◆ **Exercise directions**: Format the lines below as a numbered list, omitting any blank lines.

=-=-=

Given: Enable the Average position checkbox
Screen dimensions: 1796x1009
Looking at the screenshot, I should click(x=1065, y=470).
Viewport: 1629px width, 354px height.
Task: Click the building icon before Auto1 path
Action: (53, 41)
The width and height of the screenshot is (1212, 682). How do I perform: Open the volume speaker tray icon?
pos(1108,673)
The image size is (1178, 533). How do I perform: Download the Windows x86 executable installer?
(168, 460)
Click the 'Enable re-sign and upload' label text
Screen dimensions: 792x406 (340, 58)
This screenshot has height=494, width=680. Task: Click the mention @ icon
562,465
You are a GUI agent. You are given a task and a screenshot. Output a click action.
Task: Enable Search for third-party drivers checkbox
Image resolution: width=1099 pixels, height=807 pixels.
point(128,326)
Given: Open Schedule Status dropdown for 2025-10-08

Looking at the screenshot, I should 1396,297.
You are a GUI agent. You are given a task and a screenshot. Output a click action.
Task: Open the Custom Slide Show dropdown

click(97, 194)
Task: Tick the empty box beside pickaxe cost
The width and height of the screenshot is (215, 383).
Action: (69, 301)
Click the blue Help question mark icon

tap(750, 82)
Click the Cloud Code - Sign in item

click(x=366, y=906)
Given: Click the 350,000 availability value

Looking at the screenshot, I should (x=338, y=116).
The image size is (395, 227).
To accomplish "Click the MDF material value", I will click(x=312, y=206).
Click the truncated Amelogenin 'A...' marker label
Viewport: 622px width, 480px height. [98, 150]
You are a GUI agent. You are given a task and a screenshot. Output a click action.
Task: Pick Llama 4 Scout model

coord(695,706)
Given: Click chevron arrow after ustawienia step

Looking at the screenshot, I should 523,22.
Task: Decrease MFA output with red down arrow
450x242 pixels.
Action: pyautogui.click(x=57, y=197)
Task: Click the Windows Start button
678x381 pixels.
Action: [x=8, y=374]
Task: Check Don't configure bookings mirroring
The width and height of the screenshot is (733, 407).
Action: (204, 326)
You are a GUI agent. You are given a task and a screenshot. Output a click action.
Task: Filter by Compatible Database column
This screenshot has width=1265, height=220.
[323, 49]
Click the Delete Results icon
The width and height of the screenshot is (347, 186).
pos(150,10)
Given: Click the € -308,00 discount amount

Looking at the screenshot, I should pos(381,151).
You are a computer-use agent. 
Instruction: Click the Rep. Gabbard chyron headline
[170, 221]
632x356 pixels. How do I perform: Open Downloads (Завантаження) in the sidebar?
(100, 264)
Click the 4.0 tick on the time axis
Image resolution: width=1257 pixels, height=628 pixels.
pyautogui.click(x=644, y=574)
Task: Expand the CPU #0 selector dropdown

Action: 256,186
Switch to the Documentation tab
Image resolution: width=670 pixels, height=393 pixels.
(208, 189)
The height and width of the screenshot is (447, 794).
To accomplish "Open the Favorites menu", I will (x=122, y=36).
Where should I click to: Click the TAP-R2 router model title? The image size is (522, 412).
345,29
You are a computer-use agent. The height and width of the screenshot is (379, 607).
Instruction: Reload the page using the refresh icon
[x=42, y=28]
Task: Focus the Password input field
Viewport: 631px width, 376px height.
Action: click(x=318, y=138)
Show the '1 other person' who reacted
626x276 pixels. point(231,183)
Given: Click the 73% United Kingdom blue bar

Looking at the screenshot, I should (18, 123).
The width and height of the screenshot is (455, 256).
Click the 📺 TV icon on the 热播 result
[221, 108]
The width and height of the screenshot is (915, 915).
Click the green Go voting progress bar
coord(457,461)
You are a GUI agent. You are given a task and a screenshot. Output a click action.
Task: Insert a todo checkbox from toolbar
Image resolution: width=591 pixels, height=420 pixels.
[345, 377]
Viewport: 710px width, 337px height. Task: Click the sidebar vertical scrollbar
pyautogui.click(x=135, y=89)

=-=-=

◆ **Solution**:
1. Given: Enable the Average position checkbox
2. Screen dimensions: 1796x1009
3. Looking at the screenshot, I should click(x=1065, y=470).
4. Viewport: 1629px width, 354px height.
5. Task: Click the building icon before Auto1 path
6. Action: (53, 41)
7. The width and height of the screenshot is (1212, 682). How do I perform: Open the volume speaker tray icon?
8. pos(1108,673)
9. The image size is (1178, 533). How do I perform: Download the Windows x86 executable installer?
10. (168, 460)
11. Click the 'Enable re-sign and upload' label text
12. Screen dimensions: 792x406 (340, 58)
13. This screenshot has height=494, width=680. Task: Click the mention @ icon
14. 562,465
15. You are a GUI agent. You are given a task and a screenshot. Output a click action.
16. Task: Enable Search for third-party drivers checkbox
17. Image resolution: width=1099 pixels, height=807 pixels.
18. point(128,326)
19. Given: Open Schedule Status dropdown for 2025-10-08
20. Looking at the screenshot, I should 1396,297.
21. You are a GUI agent. You are given a task and a screenshot. Output a click action.
22. Task: Open the Custom Slide Show dropdown
23. click(97, 194)
24. Task: Tick the empty box beside pickaxe cost
25. The width and height of the screenshot is (215, 383).
26. Action: (69, 301)
27. Click the blue Help question mark icon
28. tap(750, 82)
29. Click the Cloud Code - Sign in item
30. click(x=366, y=906)
31. Given: Click the 350,000 availability value
32. Looking at the screenshot, I should (x=338, y=116).
33. The image size is (395, 227).
34. To accomplish "Click the MDF material value", I will click(x=312, y=206).
35. Click the truncated Amelogenin 'A...' marker label
36. Viewport: 622px width, 480px height. [98, 150]
37. You are a GUI agent. You are given a task and a screenshot. Output a click action.
38. Task: Pick Llama 4 Scout model
39. coord(695,706)
40. Given: Click chevron arrow after ustawienia step
41. Looking at the screenshot, I should 523,22.
42. Task: Decrease MFA output with red down arrow
43. 450x242 pixels.
44. Action: pyautogui.click(x=57, y=197)
45. Task: Click the Windows Start button
46. 678x381 pixels.
47. Action: [x=8, y=374]
48. Task: Check Don't configure bookings mirroring
49. The width and height of the screenshot is (733, 407).
50. Action: (204, 326)
51. You are a GUI agent. You are given a task and a screenshot. Output a click action.
52. Task: Filter by Compatible Database column
53. This screenshot has width=1265, height=220.
54. [323, 49]
55. Click the Delete Results icon
56. The width and height of the screenshot is (347, 186).
57. pos(150,10)
58. Given: Click the € -308,00 discount amount
59. Looking at the screenshot, I should pos(381,151).
60. You are a computer-use agent. 
61. Instruction: Click the Rep. Gabbard chyron headline
62. [170, 221]
63. 632x356 pixels. How do I perform: Open Downloads (Завантаження) in the sidebar?
64. (100, 264)
65. Click the 4.0 tick on the time axis
66. Image resolution: width=1257 pixels, height=628 pixels.
67. pyautogui.click(x=644, y=574)
68. Task: Expand the CPU #0 selector dropdown
69. Action: 256,186
70. Switch to the Documentation tab
71. Image resolution: width=670 pixels, height=393 pixels.
72. (208, 189)
73. The height and width of the screenshot is (447, 794).
74. To accomplish "Open the Favorites menu", I will (x=122, y=36).
75. Where should I click to: Click the TAP-R2 router model title? The image size is (522, 412).
76. 345,29
77. You are a computer-use agent. The height and width of the screenshot is (379, 607).
78. Instruction: Reload the page using the refresh icon
79. [x=42, y=28]
80. Task: Focus the Password input field
81. Viewport: 631px width, 376px height.
82. Action: click(x=318, y=138)
83. Show the '1 other person' who reacted
84. 626x276 pixels. point(231,183)
85. Given: Click the 73% United Kingdom blue bar
86. Looking at the screenshot, I should (18, 123).
87. The width and height of the screenshot is (455, 256).
88. Click the 📺 TV icon on the 热播 result
89. [221, 108]
90. The width and height of the screenshot is (915, 915).
91. Click the green Go voting progress bar
92. coord(457,461)
93. You are a GUI agent. You are given a task and a screenshot. Output a click action.
94. Task: Insert a todo checkbox from toolbar
95. Image resolution: width=591 pixels, height=420 pixels.
96. [345, 377]
97. Viewport: 710px width, 337px height. Task: Click the sidebar vertical scrollbar
98. pyautogui.click(x=135, y=89)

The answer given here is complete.